Diet diary: A seed of many uses:
Traditionally, in many Asian, and African countries, black seed oil was used as a natural remedy for a wide range of diseases. Benefits documented include their use in headache, toothache, nasal congestion, and intestinal worms.
Playfully referred to as “Love in the Mist”, black cumin seeds (Nigella sativa), also known as “kalonji” or “black caraway” is an annual herbaceous plant used to season curries, vegetables and pickles. It should not be confused with the herb cumin (Cumunum cyminum). They have little aroma and a herb-like taste similar to oregano. They look similar to onion seeds and are often confused with them.
It is an essential part of the Bengali spice box — paanch phoran.
Traditionally, in many Asian, and African countries, black seed oil was used as a natural remedy for a wide range of diseases. Benefits documented include their use in headache, toothache, nasal congestion, and intestinal worms. They have also been used for conjunctivitis, abscesses, and parasites.
Their digestive and respiratory benefits have been demonstrated. They are believed to be useful for stimulation of menstruation and increasing milk flow during lactation. Several studies attribute and support these effects.
Further, these black seeds are known for a number of other pharmacological effects including analgesic, antihistaminic, anti-asthmatic, anti-bacterial, antifungal, anti-viral, anti-parasitic, antihypertensive and hypoglycemic.

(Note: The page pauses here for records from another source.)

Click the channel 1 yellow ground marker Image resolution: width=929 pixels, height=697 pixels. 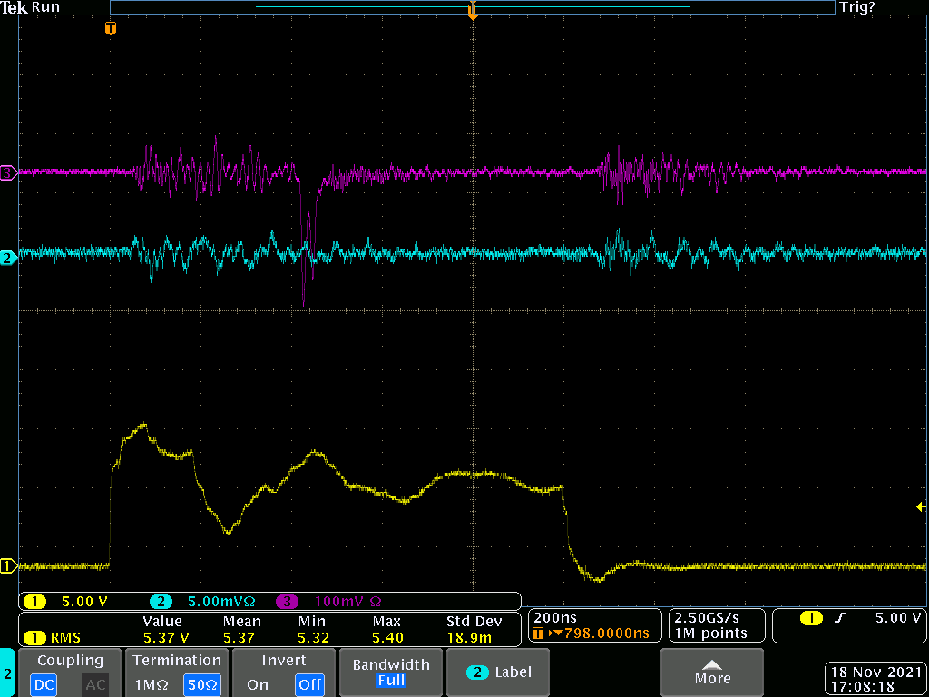point(8,566)
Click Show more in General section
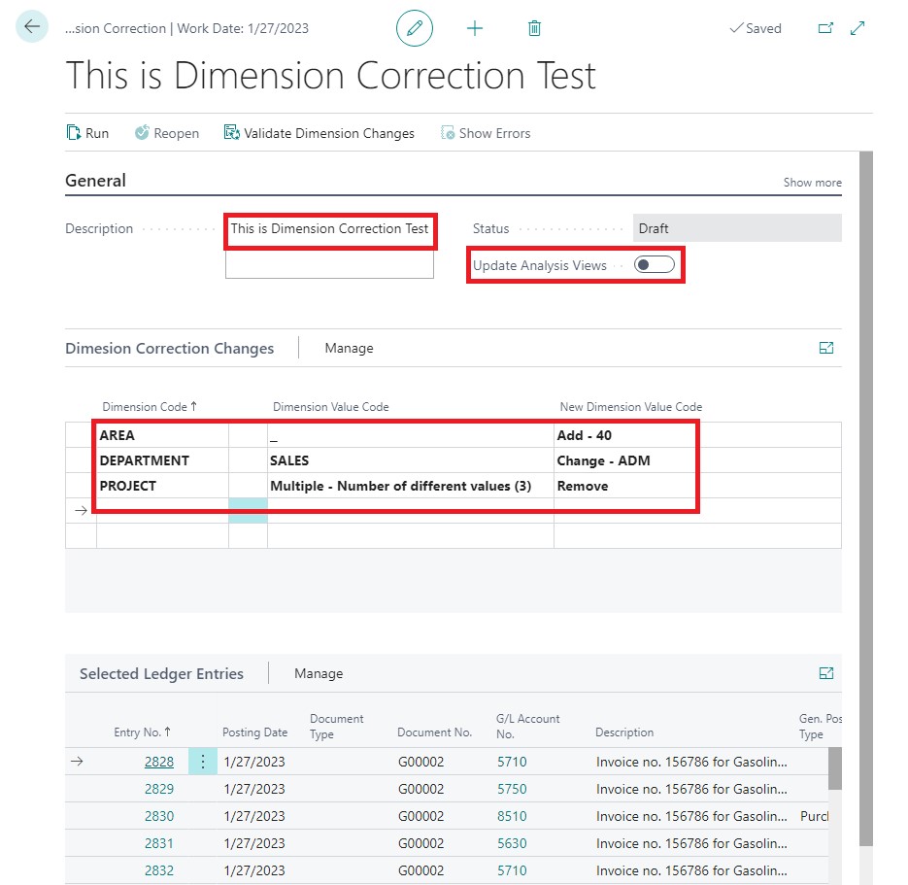908x885 pixels. [x=812, y=183]
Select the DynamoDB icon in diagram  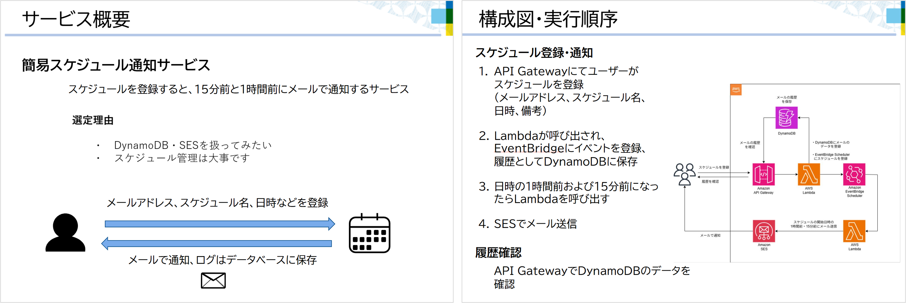[786, 118]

Used as a tempering in food, the seeds are a good source of essential components — an analysis revealed that it contains appreciable quantities of carbohydrates, proteins and fats. Moreover, potassium, calcium, phosphorous and magnesium were predominant minerals, whilst considerable sodium, iron, manganese, zinc and copper were also present.

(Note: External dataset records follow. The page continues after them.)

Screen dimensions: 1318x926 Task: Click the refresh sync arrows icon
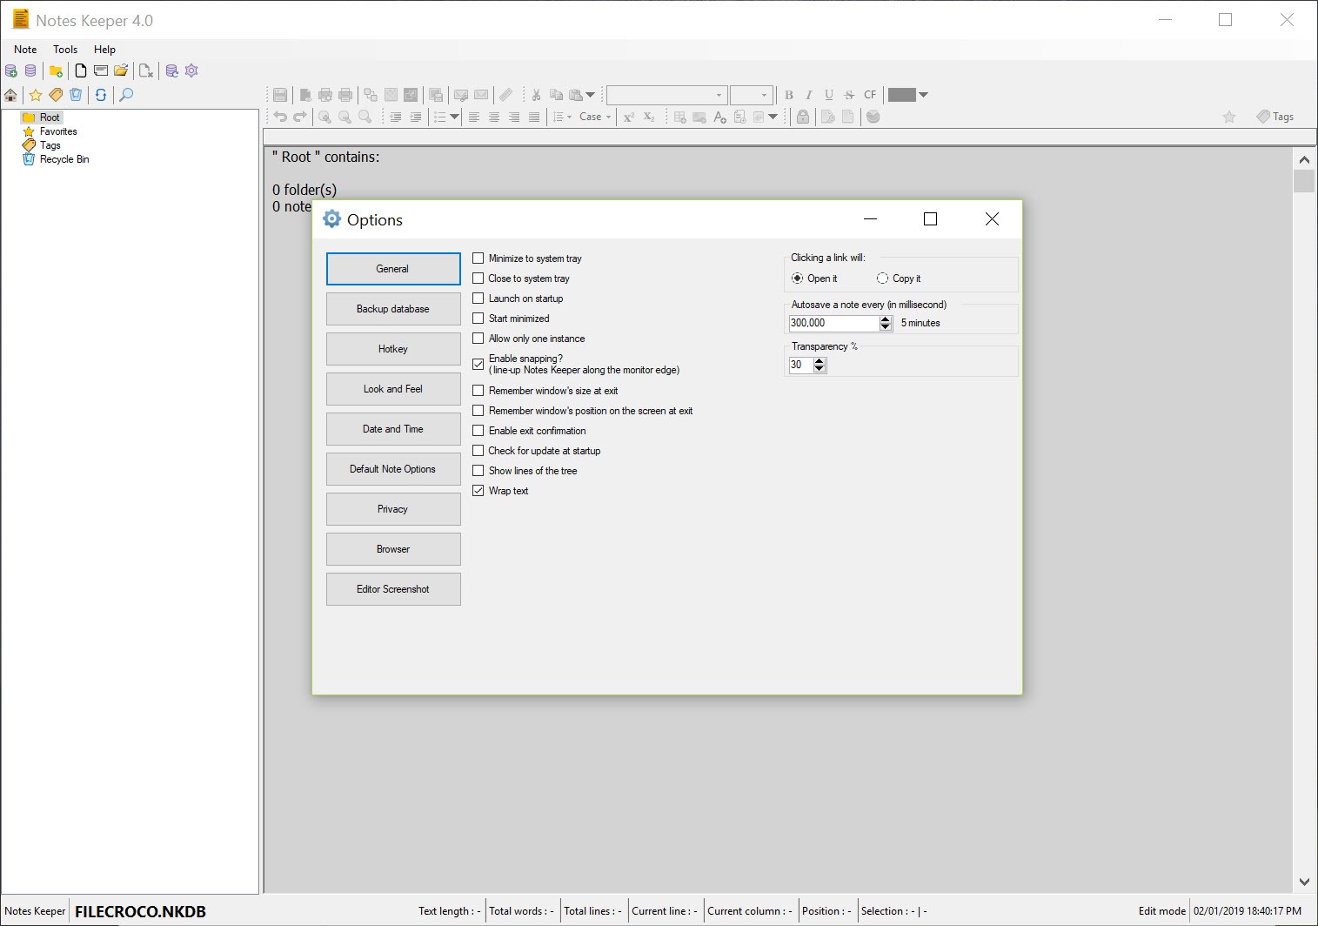click(101, 95)
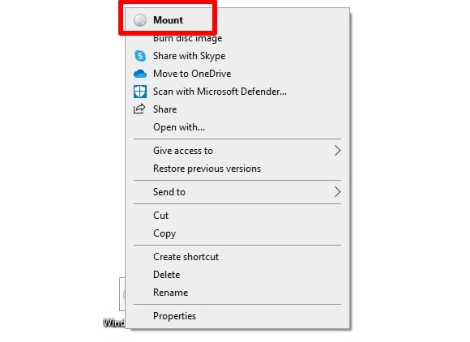Expand the Send to submenu arrow
470x342 pixels.
coord(338,192)
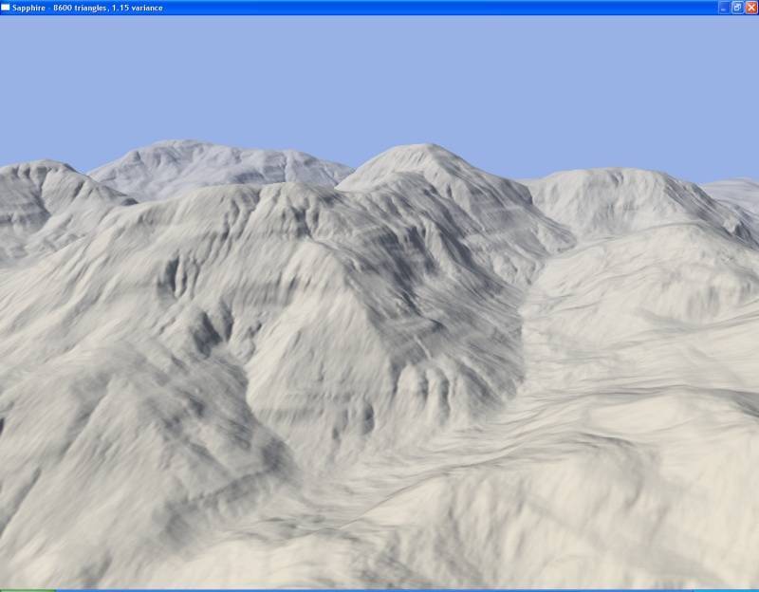Click the blue taskbar strip at bottom edge
This screenshot has height=592, width=759.
pos(380,589)
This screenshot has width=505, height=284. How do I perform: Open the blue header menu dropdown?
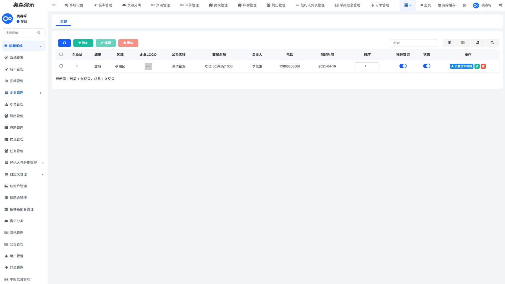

Its oil is predominantly rich in polyunsaturated fatty acids. Significant amounts of vitamin A and vitamin E are also present. The oil is a rich source of phytochemicals and can be utilised against lifestyle disorders like hyperglycemia and hypercholesterolemia. These effects have been supported by some studies.
However, black seeds are not recommended during pregnancy. As a therapeutic agent, it would be best to seek advice from a qualified and experienced professional.